Starting at the line with "Task: Click the page" and going on through the line with "Given: Choose Sign in with Google text", reproduce each line in the records below exactly and nothing more.
Provided data START
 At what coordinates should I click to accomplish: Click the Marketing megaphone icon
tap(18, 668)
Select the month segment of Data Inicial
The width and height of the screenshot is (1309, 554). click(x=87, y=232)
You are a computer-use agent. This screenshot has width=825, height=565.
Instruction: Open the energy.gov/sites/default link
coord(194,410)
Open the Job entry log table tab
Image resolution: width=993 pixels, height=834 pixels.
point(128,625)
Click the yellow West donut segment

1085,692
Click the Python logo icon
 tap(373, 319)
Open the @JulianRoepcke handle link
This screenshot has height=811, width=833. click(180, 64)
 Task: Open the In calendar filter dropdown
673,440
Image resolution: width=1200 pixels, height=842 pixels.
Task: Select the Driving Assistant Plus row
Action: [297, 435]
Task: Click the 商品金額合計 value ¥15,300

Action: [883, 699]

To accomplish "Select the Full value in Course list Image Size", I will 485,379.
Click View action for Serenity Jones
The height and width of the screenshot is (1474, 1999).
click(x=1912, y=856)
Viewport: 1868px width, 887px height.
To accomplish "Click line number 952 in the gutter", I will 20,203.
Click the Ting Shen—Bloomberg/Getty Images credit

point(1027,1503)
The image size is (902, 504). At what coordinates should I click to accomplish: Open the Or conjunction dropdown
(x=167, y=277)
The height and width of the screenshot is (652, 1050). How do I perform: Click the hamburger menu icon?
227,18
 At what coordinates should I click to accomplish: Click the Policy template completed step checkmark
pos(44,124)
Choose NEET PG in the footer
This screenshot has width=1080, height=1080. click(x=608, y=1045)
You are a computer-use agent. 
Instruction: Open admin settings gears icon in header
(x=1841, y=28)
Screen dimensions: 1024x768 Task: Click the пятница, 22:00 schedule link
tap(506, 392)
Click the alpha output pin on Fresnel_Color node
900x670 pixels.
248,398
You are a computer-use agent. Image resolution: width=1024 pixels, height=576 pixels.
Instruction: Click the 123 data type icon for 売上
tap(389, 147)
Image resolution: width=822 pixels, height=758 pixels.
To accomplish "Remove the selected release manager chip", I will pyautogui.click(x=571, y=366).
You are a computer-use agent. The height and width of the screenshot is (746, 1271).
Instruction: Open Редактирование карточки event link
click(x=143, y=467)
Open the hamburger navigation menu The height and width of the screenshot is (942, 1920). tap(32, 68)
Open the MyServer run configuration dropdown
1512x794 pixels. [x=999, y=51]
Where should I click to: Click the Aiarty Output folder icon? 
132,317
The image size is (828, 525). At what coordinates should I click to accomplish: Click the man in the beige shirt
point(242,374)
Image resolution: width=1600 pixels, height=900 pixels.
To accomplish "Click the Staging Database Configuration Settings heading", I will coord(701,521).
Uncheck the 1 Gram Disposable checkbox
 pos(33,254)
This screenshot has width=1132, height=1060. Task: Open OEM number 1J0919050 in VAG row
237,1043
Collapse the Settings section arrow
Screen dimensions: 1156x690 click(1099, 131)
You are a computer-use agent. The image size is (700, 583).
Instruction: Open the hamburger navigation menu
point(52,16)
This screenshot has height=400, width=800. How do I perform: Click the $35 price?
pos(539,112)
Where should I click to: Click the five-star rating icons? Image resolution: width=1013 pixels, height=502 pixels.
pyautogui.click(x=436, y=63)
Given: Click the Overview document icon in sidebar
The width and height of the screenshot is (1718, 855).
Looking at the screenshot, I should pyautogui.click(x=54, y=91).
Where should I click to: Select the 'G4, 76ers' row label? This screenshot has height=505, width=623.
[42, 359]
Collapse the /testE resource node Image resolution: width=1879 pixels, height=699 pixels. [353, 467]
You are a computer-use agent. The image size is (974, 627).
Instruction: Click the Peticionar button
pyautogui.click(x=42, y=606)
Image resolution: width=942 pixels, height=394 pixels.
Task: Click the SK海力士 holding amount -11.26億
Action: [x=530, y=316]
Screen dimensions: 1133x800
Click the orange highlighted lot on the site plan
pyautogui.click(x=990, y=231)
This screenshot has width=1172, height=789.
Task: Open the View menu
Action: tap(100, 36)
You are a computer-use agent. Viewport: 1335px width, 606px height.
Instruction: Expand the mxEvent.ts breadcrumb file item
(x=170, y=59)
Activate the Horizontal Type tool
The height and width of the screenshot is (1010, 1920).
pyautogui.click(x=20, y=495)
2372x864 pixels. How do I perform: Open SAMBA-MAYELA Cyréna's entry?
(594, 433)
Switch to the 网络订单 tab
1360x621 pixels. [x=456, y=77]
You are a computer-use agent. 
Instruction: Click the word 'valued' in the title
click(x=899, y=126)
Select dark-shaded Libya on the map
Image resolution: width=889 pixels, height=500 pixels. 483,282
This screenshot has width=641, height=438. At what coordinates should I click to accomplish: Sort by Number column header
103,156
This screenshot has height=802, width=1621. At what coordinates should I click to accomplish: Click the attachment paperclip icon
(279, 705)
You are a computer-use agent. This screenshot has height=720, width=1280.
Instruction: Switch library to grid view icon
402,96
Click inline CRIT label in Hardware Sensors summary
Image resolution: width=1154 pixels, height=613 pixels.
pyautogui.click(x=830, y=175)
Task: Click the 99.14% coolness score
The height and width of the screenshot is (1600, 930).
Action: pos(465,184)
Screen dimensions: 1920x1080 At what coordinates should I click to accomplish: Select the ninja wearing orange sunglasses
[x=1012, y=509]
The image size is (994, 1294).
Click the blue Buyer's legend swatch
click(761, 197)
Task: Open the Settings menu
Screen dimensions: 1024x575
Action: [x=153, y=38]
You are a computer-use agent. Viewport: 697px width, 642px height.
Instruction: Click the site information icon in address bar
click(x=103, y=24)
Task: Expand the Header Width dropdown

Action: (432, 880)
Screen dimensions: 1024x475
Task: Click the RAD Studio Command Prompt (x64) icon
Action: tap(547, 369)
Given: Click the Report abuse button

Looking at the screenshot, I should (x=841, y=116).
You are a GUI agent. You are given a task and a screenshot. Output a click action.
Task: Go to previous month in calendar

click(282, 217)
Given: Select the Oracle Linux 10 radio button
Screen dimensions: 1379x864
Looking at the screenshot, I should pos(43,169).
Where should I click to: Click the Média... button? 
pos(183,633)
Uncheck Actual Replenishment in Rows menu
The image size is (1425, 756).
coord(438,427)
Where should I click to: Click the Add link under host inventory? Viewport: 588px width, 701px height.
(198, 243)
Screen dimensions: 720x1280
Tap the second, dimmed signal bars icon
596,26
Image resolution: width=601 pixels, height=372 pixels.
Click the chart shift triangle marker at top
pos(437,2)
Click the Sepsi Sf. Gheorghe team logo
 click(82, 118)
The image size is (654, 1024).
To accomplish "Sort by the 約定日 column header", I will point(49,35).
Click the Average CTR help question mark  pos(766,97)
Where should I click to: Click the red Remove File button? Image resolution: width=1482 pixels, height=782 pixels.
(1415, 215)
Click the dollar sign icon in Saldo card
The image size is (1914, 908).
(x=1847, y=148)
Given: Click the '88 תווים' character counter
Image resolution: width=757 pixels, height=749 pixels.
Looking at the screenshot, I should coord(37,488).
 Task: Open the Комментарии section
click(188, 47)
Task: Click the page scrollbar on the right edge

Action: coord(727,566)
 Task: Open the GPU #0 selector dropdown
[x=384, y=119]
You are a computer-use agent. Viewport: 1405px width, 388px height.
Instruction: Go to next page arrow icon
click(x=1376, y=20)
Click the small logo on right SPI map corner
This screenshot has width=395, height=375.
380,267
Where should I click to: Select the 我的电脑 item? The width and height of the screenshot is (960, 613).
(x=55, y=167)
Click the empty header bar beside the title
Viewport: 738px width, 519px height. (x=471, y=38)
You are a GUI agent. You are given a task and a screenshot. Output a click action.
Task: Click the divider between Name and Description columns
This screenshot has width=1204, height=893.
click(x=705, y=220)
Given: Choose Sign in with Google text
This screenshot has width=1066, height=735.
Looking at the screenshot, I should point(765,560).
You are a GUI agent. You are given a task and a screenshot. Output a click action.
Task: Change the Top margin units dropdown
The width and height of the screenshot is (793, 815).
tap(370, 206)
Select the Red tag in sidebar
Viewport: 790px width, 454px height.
Provided data END
### Finished task:
Task: Click the page scrollbar on the right edge

Action: coord(727,566)
 Task: Open the GPU #0 selector dropdown
[x=384, y=119]
You are a computer-use agent. Viewport: 1405px width, 388px height.
Instruction: Go to next page arrow icon
click(x=1376, y=20)
Click the small logo on right SPI map corner
This screenshot has width=395, height=375.
380,267
Where should I click to: Select the 我的电脑 item? The width and height of the screenshot is (960, 613).
(x=55, y=167)
Click the empty header bar beside the title
Viewport: 738px width, 519px height. (x=471, y=38)
You are a GUI agent. You are given a task and a screenshot. Output a click action.
Task: Click the divider between Name and Description columns
This screenshot has width=1204, height=893.
click(x=705, y=220)
Given: Choose Sign in with Google text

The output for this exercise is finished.